• _What the task asks_
Reproduce the records between the lines holding "Given: Show info for 19:03 train" and "click(x=504, y=459)", inclusive, changing "Screen dimensions" to "Display size" and leaving everything else untouched.

★ ★ ★ ★ ★ ★ ★

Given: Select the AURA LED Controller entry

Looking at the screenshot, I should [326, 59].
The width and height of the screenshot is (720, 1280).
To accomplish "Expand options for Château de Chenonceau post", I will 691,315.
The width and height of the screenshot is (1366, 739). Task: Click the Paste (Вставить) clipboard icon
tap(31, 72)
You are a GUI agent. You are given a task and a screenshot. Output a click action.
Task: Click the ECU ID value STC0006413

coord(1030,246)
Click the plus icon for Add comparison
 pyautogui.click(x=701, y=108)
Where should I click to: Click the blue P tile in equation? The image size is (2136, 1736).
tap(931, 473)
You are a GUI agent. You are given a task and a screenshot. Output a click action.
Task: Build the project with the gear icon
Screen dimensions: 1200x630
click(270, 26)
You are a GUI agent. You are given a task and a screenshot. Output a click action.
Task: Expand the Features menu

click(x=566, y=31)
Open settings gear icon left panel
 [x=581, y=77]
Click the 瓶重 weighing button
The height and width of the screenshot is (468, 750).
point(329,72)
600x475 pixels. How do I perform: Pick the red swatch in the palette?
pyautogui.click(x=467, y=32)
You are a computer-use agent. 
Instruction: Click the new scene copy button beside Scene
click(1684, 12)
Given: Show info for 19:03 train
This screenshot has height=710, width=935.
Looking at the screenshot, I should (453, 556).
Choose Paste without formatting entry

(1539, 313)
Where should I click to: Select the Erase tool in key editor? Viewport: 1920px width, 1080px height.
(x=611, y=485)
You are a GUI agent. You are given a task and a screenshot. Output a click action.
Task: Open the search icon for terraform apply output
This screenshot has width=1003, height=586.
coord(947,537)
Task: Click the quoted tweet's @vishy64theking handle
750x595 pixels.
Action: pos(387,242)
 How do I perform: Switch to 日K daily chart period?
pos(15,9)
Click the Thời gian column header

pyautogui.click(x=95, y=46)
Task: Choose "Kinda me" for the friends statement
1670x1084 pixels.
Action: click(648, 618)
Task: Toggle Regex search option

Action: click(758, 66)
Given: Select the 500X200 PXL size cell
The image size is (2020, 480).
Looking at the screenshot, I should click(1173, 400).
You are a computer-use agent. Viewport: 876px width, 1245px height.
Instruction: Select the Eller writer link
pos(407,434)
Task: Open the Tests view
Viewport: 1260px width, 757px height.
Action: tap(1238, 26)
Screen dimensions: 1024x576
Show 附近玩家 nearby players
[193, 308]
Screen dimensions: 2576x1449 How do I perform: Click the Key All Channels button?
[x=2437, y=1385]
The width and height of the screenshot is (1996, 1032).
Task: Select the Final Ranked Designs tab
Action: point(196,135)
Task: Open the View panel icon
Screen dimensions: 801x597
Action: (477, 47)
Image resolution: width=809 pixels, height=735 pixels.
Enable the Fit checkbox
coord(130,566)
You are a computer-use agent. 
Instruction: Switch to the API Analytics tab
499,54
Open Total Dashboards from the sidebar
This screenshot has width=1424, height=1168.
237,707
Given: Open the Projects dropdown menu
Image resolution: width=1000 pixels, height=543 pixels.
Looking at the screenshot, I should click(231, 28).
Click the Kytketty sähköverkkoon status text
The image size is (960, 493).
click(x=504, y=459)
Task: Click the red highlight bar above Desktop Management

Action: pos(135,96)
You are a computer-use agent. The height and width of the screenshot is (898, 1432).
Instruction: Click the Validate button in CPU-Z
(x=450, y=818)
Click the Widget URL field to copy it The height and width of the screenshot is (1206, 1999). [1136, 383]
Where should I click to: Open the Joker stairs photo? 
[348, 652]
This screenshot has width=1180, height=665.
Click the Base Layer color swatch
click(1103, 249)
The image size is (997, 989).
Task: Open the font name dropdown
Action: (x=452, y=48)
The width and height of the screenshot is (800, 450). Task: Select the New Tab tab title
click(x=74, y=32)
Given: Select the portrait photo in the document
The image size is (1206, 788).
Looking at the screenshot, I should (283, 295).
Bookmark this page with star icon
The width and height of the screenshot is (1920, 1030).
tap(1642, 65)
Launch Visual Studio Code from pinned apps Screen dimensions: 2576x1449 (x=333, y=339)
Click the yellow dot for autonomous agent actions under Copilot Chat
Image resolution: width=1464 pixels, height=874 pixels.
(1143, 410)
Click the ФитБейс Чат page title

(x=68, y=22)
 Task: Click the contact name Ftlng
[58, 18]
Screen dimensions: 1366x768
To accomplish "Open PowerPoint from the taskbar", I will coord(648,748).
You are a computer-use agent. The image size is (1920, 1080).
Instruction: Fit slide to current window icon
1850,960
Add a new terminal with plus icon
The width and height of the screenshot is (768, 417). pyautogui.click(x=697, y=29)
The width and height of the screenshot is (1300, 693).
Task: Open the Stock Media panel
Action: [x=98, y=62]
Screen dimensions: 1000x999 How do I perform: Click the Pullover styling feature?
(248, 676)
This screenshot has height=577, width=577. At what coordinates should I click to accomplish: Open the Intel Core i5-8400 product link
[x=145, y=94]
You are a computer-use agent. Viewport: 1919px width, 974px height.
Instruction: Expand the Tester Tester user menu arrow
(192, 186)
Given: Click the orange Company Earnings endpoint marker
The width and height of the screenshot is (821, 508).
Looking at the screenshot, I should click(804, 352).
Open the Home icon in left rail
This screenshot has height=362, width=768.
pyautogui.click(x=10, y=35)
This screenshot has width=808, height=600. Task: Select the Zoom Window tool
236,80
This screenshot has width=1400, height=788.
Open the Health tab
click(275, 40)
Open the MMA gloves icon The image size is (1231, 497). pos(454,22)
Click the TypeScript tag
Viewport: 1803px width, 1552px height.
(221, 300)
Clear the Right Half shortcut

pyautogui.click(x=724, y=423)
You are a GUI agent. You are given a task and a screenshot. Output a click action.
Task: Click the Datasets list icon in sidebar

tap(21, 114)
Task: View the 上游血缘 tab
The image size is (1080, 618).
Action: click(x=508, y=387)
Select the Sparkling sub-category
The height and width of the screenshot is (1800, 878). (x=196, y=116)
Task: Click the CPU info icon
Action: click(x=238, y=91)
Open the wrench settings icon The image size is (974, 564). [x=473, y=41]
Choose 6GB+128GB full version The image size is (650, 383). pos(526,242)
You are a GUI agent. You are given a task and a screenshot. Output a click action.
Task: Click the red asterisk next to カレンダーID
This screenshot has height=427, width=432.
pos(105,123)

★ ★ ★ ★ ★ ★ ★

• _Finished answer_
Given: Show info for 19:03 train
This screenshot has height=710, width=935.
Looking at the screenshot, I should (453, 556).
Choose Paste without formatting entry

(1539, 313)
Where should I click to: Select the Erase tool in key editor? Viewport: 1920px width, 1080px height.
(x=611, y=485)
You are a GUI agent. You are given a task and a screenshot. Output a click action.
Task: Open the search icon for terraform apply output
This screenshot has width=1003, height=586.
coord(947,537)
Task: Click the quoted tweet's @vishy64theking handle
750x595 pixels.
Action: pos(387,242)
 How do I perform: Switch to 日K daily chart period?
pos(15,9)
Click the Thời gian column header

pyautogui.click(x=95, y=46)
Task: Choose "Kinda me" for the friends statement
1670x1084 pixels.
Action: click(648, 618)
Task: Toggle Regex search option

Action: click(758, 66)
Given: Select the 500X200 PXL size cell
The image size is (2020, 480).
Looking at the screenshot, I should click(1173, 400).
You are a computer-use agent. Viewport: 876px width, 1245px height.
Instruction: Select the Eller writer link
pos(407,434)
Task: Open the Tests view
Viewport: 1260px width, 757px height.
Action: tap(1238, 26)
Display size: 1024x576
Show 附近玩家 nearby players
[193, 308]
Display size: 2576x1449 How do I perform: Click the Key All Channels button?
[x=2437, y=1385]
The width and height of the screenshot is (1996, 1032).
Task: Select the Final Ranked Designs tab
Action: point(196,135)
Task: Open the View panel icon
Display size: 801x597
Action: (477, 47)
Image resolution: width=809 pixels, height=735 pixels.
Enable the Fit checkbox
coord(130,566)
You are a computer-use agent. 
Instruction: Switch to the API Analytics tab
499,54
Open Total Dashboards from the sidebar
This screenshot has width=1424, height=1168.
237,707
Given: Open the Projects dropdown menu
Image resolution: width=1000 pixels, height=543 pixels.
Looking at the screenshot, I should click(231, 28).
Click the Kytketty sähköverkkoon status text
The image size is (960, 493).
click(x=504, y=459)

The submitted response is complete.